Il décrit une Rome en proie à la cruauté, un théâtre impitoyable d’ambitions, de vanités. Cette ville est un creuset de luxure, de violence qui s’entremêlent pour servir la soif de puissance, de pouvoir d’une poignée d’individus.
Avec son art consommé du récit, ses capacités narratives, Dufaux donne une histoire dans l’Histoire, appuyée sur des faits authentiques. Il a le souci de respecter, ici, une certaine réalité même s’il s’offre pour le plaisir, pour le plaisir des lecteurs, quelques libertés. Il en est ainsi des circonstances de la mort de Sénèque, ce philosophe qui éduqua Néron avant d’être victime de trahisons.

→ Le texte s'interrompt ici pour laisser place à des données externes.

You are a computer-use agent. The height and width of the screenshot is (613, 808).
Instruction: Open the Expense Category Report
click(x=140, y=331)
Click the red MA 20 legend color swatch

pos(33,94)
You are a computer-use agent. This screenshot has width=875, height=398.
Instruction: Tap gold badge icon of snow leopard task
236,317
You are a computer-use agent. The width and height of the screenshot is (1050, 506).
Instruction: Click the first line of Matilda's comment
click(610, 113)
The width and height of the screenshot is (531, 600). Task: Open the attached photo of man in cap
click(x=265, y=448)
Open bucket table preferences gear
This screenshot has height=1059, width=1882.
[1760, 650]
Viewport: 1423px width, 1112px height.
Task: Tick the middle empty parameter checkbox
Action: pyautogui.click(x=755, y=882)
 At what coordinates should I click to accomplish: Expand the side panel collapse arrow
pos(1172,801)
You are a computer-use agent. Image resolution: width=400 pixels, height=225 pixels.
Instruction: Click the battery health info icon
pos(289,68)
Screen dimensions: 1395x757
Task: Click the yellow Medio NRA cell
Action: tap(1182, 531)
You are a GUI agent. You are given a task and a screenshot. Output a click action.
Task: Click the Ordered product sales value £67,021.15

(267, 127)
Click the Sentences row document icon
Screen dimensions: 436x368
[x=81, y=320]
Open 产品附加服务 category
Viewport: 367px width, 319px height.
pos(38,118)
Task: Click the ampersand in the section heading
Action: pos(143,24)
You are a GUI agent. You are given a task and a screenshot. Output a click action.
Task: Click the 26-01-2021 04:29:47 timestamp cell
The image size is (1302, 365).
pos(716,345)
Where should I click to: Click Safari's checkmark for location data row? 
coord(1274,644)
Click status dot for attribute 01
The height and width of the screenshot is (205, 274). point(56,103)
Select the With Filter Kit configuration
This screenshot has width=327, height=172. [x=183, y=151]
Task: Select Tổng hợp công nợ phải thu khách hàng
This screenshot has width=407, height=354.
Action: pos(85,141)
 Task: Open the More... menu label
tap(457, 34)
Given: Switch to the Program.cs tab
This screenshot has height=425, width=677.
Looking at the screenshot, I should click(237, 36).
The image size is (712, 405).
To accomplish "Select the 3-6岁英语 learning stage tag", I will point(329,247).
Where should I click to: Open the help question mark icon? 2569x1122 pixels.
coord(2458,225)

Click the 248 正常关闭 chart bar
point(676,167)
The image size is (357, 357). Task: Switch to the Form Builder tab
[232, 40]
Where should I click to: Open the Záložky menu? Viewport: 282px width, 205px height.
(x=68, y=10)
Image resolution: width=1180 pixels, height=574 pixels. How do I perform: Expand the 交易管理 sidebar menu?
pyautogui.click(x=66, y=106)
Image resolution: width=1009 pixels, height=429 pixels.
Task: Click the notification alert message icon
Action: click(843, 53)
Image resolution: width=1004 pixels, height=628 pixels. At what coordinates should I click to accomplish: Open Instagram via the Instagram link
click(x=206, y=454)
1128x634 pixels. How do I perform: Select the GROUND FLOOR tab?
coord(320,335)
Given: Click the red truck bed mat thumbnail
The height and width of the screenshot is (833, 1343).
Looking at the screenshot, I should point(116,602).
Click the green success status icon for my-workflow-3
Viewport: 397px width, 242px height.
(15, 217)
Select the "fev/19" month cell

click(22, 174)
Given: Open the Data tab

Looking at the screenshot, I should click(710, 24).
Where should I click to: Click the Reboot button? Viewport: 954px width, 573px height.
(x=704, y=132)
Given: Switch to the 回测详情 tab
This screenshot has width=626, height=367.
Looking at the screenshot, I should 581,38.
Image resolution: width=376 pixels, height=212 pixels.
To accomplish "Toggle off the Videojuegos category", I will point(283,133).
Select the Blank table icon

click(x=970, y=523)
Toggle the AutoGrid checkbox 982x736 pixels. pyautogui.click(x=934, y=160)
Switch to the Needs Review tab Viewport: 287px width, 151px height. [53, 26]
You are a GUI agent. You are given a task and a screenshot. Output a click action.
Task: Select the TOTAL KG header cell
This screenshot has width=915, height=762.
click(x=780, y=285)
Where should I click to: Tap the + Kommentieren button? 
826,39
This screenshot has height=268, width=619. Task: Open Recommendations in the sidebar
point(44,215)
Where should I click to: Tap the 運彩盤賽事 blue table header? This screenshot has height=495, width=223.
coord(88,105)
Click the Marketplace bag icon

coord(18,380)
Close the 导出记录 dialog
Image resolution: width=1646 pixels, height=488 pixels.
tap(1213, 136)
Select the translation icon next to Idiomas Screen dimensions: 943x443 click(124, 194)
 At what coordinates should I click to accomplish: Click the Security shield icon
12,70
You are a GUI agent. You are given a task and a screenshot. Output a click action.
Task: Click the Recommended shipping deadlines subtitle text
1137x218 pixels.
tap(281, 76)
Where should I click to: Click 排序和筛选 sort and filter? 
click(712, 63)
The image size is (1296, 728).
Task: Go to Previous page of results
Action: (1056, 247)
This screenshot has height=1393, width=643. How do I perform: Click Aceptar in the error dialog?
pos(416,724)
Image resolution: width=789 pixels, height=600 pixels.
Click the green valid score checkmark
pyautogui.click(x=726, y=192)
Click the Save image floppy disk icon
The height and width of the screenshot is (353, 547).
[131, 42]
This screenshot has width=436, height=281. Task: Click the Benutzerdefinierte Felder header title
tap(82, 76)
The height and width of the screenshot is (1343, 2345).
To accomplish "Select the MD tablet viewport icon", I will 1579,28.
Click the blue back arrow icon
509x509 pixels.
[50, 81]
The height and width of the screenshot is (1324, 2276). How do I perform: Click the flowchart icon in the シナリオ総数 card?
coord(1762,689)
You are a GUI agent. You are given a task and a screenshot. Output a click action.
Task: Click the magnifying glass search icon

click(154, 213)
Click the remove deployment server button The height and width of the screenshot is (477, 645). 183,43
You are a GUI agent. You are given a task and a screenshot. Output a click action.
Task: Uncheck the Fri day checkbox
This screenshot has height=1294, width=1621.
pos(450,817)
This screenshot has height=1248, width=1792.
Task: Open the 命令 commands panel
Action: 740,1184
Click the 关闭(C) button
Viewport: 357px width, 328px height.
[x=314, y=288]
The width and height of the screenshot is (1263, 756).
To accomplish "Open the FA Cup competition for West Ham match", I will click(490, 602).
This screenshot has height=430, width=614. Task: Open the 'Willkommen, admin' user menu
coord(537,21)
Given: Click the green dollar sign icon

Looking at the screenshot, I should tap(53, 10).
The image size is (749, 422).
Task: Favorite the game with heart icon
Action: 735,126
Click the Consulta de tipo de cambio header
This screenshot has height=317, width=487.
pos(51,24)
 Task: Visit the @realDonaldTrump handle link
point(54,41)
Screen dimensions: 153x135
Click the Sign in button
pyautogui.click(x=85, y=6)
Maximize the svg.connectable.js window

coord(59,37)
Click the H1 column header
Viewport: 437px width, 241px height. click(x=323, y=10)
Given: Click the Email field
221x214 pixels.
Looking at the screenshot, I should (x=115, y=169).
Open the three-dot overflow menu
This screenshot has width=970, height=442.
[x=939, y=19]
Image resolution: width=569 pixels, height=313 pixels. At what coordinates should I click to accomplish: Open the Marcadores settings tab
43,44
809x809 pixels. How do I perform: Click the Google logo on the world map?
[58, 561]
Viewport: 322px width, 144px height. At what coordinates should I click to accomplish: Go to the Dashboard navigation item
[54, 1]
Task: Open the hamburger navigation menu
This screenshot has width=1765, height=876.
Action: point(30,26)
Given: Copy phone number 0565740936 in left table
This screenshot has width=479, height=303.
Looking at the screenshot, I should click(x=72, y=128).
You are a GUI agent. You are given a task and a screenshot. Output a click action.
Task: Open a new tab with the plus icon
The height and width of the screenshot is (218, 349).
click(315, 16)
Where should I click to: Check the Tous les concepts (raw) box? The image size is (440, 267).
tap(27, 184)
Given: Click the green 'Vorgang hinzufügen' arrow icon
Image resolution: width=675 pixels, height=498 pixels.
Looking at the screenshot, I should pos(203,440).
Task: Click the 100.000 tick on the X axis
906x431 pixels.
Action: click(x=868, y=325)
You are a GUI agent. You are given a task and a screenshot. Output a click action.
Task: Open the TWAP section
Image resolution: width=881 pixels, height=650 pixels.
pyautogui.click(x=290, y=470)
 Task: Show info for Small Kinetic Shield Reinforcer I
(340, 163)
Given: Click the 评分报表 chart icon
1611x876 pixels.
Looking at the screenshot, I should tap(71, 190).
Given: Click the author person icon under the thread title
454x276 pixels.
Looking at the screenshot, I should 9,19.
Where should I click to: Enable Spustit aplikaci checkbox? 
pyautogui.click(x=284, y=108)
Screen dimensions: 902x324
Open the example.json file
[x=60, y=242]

C’est le troisième album dessiné par Theo, ce créateur né à Florence. Celui-ci a su s’approprier de belle manière l’esprit, reprendre les personnages initiés par Philippe Delaby. Il offre une mise en images marquante. Ses protagonistes réalistes sont beaux — même des affreux comme Le Besogneux. Il donne des décors superbes, mis en valeur par un fameux souci du détail. Ses vignettes sont à regarder de près pour en apprécier toute la richesse. Son travail est magnifié par une mise en couleurs particulièrement réussie de Lorenzo Pieri qui restitue, avec ses teintes chaudes, la chair des protagonistes, l’atmosphère climatique de cette région italienne.
Dans une postface, Jean Dufaux annonce qu’il entame l’écriture du dernier cycle et que : “Une surprise attendra les lecteurs. Une boucle dans le temps, comme un écho des vieilles complicités, de celles qui parviennent parfois à survivre… “
Ce douzième chapitre est une réussite totale tant pour le contenu du scénario que pour un graphisme qui enchante le regard.
serge perraud
Jean Dufaux (scénario), Theo (dessin) & Lorenzo Pieri (couleurs), Murena — Chapitre Douzième : Mort d’un sage, Dargaud, mars 2024, 64 p. — 14,50 €.